Columbia simply wasn’t here.
We all knew something awful must have happened to Columbia, but our senses could tell us nothing. The audio feed from Mission Control had gone eerily silent.
The breeze picked up. Low rippling clouds masked the sun. The quiet was broken only by a few cell phones that began ringing in the bleachers where spectators and the crew’s families were waiting. The astronauts in the ground support crew huddled briefly by the convoy command vehicle. Then they moved with quick determination toward the family viewing stand.
I glanced over at Sean O’Keefe, NASA’s administrator. He appeared to be in shock. O’Keefe’s associate administrator, former astronaut Bill Readdy, stood at his side. Readdy looked me in the eye and asked, “Contingency?” Unable to speak, I simply nodded.

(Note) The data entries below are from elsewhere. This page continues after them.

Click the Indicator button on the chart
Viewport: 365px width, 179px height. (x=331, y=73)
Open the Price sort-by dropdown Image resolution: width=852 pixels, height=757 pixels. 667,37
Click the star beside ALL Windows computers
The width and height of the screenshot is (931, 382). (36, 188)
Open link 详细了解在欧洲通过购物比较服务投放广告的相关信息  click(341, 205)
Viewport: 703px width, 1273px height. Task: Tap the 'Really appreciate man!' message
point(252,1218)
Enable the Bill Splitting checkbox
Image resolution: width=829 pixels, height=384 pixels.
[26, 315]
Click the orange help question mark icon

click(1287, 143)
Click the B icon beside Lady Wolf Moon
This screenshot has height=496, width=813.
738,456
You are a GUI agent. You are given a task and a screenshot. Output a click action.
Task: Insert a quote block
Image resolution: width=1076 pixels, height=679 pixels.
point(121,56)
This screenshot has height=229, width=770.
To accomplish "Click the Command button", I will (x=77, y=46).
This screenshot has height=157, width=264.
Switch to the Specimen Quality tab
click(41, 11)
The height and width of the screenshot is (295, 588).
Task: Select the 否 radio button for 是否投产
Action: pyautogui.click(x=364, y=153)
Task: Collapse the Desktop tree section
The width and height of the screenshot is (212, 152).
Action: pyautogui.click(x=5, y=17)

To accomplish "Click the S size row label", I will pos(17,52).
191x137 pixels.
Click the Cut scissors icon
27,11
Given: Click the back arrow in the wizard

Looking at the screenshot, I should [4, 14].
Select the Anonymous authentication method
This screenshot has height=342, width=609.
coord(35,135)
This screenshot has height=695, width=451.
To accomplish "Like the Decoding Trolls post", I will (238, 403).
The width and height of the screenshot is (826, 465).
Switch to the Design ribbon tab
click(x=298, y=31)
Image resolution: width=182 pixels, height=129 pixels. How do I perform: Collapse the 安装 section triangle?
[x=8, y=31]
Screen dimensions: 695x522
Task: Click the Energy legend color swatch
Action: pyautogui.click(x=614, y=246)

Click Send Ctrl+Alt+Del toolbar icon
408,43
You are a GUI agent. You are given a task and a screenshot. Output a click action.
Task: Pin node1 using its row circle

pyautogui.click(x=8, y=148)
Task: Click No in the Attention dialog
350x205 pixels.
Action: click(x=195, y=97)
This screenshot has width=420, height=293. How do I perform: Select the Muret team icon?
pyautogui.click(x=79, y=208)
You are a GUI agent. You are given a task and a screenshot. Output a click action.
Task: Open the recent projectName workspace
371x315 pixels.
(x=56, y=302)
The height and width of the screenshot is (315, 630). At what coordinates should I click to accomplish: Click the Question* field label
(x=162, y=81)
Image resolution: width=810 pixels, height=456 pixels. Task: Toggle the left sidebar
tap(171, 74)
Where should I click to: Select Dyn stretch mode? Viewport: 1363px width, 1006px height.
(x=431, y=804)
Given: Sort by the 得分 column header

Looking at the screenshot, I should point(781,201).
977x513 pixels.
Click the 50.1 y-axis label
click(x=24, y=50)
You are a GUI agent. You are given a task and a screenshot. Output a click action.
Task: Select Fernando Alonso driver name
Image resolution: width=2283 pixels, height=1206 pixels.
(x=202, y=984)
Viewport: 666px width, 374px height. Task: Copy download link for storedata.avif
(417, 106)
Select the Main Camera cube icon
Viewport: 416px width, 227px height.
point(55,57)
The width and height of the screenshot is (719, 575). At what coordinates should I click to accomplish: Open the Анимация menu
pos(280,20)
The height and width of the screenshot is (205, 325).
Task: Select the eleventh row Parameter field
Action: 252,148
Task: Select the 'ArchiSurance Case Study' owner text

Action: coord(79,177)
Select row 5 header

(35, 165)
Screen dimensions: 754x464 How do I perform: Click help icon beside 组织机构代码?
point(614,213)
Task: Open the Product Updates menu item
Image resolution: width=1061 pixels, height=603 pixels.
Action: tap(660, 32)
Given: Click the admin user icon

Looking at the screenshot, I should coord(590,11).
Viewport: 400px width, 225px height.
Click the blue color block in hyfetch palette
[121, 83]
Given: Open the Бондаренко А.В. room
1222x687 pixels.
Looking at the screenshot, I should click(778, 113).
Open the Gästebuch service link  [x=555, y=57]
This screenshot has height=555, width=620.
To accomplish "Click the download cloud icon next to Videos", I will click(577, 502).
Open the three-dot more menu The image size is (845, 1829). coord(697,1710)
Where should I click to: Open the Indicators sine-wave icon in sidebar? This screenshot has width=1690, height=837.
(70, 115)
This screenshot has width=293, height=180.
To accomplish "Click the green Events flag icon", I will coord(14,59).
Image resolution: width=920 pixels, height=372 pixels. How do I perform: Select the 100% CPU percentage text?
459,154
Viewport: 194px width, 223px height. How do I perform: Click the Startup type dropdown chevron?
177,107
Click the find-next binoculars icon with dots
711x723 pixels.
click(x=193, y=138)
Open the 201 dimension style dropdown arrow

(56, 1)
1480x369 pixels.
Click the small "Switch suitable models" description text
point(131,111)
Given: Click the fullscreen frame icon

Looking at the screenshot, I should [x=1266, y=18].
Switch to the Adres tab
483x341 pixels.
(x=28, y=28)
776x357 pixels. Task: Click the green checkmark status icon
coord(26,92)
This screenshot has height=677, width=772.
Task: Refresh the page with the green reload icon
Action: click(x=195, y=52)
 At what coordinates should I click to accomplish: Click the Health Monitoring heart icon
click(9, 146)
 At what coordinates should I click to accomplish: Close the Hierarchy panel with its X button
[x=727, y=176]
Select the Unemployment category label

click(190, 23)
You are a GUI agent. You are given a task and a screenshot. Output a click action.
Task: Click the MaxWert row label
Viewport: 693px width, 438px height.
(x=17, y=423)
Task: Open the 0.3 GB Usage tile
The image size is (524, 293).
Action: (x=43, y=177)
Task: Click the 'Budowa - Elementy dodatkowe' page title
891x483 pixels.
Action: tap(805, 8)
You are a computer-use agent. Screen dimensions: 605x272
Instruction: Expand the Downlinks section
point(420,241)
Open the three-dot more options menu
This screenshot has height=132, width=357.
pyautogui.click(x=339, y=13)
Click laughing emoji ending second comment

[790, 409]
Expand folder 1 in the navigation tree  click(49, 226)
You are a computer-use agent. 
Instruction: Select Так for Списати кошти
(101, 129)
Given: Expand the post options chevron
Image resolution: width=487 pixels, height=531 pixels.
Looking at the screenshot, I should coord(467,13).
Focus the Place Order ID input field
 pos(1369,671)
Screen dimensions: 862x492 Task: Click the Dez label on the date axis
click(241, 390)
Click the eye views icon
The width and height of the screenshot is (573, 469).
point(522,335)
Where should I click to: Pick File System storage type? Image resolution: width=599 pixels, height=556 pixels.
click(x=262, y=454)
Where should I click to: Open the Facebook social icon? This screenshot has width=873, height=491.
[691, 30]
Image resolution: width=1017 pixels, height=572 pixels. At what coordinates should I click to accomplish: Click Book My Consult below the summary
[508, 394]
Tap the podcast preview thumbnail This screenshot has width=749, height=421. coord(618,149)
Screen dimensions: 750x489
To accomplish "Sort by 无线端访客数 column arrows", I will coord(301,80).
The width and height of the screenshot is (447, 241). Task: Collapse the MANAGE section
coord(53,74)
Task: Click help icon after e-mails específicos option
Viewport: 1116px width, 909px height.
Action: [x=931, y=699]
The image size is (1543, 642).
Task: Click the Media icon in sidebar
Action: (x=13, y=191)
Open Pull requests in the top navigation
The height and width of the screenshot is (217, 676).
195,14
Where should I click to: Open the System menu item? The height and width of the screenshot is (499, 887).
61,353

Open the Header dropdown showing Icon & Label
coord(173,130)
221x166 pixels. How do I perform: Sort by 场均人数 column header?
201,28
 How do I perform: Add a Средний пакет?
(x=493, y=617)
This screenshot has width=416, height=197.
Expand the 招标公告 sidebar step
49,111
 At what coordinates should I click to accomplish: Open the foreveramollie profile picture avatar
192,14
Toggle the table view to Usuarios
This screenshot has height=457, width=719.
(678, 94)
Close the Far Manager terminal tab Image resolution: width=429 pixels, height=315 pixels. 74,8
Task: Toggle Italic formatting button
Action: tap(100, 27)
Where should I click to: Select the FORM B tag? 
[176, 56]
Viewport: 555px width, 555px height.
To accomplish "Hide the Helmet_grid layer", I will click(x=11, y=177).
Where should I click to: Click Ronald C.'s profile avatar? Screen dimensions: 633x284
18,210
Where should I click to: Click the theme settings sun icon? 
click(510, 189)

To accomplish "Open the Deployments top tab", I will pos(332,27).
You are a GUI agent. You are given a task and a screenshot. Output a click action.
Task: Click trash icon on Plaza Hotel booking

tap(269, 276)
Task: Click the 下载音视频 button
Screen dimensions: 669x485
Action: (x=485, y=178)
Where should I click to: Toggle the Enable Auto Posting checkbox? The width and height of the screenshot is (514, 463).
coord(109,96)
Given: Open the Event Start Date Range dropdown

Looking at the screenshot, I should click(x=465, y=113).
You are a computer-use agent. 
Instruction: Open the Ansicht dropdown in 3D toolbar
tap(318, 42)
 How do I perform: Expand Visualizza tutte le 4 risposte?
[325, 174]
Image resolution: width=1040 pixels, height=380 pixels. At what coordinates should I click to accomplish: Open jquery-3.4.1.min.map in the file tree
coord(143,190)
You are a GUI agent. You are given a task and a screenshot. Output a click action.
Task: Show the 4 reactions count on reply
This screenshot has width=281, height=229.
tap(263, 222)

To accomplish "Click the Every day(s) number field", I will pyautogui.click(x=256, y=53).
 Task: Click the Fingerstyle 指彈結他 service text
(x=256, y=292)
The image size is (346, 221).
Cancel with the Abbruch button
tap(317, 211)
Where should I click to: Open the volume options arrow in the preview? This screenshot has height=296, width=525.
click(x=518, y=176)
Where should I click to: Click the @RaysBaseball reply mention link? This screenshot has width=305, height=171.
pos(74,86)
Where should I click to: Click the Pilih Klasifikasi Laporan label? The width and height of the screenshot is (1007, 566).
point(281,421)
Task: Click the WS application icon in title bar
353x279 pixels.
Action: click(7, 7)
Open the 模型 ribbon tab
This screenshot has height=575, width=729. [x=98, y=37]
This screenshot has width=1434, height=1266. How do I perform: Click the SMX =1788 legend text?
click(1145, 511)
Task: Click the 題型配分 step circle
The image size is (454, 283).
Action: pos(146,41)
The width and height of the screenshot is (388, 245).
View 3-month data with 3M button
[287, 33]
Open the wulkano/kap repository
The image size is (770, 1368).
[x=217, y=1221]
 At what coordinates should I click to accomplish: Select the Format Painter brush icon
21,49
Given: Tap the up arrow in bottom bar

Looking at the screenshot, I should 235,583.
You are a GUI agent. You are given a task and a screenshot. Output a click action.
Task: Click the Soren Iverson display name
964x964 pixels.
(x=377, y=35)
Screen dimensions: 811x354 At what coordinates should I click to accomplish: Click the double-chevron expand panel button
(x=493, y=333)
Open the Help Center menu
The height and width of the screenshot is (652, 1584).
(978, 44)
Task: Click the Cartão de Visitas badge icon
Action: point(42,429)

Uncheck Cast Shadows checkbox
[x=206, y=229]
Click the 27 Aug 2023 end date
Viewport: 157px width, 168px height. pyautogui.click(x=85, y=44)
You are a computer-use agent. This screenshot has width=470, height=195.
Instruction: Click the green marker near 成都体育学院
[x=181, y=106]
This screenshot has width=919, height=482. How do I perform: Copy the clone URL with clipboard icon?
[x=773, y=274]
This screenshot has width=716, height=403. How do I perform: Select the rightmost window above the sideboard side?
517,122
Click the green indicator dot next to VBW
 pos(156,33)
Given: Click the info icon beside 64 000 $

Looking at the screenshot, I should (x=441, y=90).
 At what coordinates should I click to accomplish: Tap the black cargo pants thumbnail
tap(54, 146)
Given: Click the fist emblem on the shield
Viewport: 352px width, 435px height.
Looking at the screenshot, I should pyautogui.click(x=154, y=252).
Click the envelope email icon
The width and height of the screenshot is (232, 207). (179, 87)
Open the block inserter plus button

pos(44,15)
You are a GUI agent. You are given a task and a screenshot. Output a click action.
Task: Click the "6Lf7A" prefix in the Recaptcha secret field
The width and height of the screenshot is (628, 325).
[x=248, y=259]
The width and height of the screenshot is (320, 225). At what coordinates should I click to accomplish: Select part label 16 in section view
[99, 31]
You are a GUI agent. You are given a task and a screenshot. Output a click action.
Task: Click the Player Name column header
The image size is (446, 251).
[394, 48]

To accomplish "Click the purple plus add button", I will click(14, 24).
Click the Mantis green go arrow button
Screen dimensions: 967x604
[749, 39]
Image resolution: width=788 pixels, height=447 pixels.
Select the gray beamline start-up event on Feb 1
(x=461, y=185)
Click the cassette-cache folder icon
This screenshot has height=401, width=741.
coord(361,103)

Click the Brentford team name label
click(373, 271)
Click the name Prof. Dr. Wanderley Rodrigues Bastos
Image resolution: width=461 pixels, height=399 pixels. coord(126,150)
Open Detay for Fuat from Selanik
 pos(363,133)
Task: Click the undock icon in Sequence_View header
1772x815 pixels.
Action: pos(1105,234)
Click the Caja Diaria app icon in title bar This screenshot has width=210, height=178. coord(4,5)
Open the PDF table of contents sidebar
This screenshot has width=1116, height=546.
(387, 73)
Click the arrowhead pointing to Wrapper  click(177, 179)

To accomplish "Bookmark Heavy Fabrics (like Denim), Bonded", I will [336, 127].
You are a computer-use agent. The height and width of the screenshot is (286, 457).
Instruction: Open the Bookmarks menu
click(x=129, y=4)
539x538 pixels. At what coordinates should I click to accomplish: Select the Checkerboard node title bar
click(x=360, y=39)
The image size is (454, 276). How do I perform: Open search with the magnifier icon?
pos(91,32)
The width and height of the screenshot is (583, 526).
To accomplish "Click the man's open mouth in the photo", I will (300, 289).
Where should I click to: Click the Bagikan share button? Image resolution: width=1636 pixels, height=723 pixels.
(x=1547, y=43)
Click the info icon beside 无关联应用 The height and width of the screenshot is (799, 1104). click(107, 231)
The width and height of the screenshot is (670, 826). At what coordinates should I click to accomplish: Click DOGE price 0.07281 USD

Readdy carried a notebook containing NASA’s agency-wide contingency plan for spaceflight emergencies. Ever the pragmatist, O’Keefe had ordered this plan updated within hours of becoming administrator in late 2001. Now, barely one year later, the plan had to be activated. The procedures designated Readdy to make the official call. He told O’Keefe that he was declaring a spaceflight contingency.
Gathering my thoughts and trying to keep my emotions in check, I told the officials to meet me in my office back at the Launch Control Center (LCC), about two and a half miles to the south. We could confer there in private and get more information about the situation.
KSC security personnel and astronaut escorts quickly led the crew’s families away from viewing stands to a bus that would take them to the privacy of the crew quarters. The other spectators—many of whom were friends of the crew or members of the crew’s extended families—were also ushered to waiting buses.
There was no announcement of w
hat had happened, but everyone knew that it must be something dreadful. Few words were spoken. People wept and hugged one another as their initial emptiness slowly filled with grief.
In the utterly inadequate jargon of astronauts and space workers, this was going to be a bad day.
As I hustled back to my vehicle, I had no idea how this horrible day would unfold—or how inspiring its aftermath would ultimately be.
Chapter 2
GOOD THINGS COME TO PEOPLE WHO WAIT
I began my twenty-seven years with NASA in 1984 as a structural engineer. With an undergraduate degree in architectural design and a master’s in structural engineering—both from the University of Virginia—I was living my childhood dream! I couldn’t believe I was working at Florida’s Kennedy Space Center, designing portions of the launchpad platforms, emergency escape systems, and the like. I moved into an operations role shortly after the Challenger accident, becoming a NASA test director and a member of the shuttle launch team. I moved up fairly quickly and eventually was leading the launch countdown.
After a two-year stint as deputy director of the International Space Station Program Office at KSC, I became the eighth launch director of the Space Shuttle Program in August 2000. I was now responsible for all shuttle launch operations, including giving the final “Go”—or often “No-go”—for launch.
Through it all, I never lost touch with friends made along the way, nor did they stop reaching out to me. I like to think I was just a regular KSC guy who got a big job.
Some of my predecessors had a sort of old-school management style that entailed demanding action and acting aloof toward junior personnel. However, my openness, combined with coming up through the ranks as I did, earned me the moniker “the people’s launch director.” I was no overbearing type—but I was also no pushover. People always knew where they stood with me and what I expected of them. I publicly recognized superior performance, and also did some course correcting when necessary. It was a combination that worked well for the team and me. Together, we accomplished amazing things.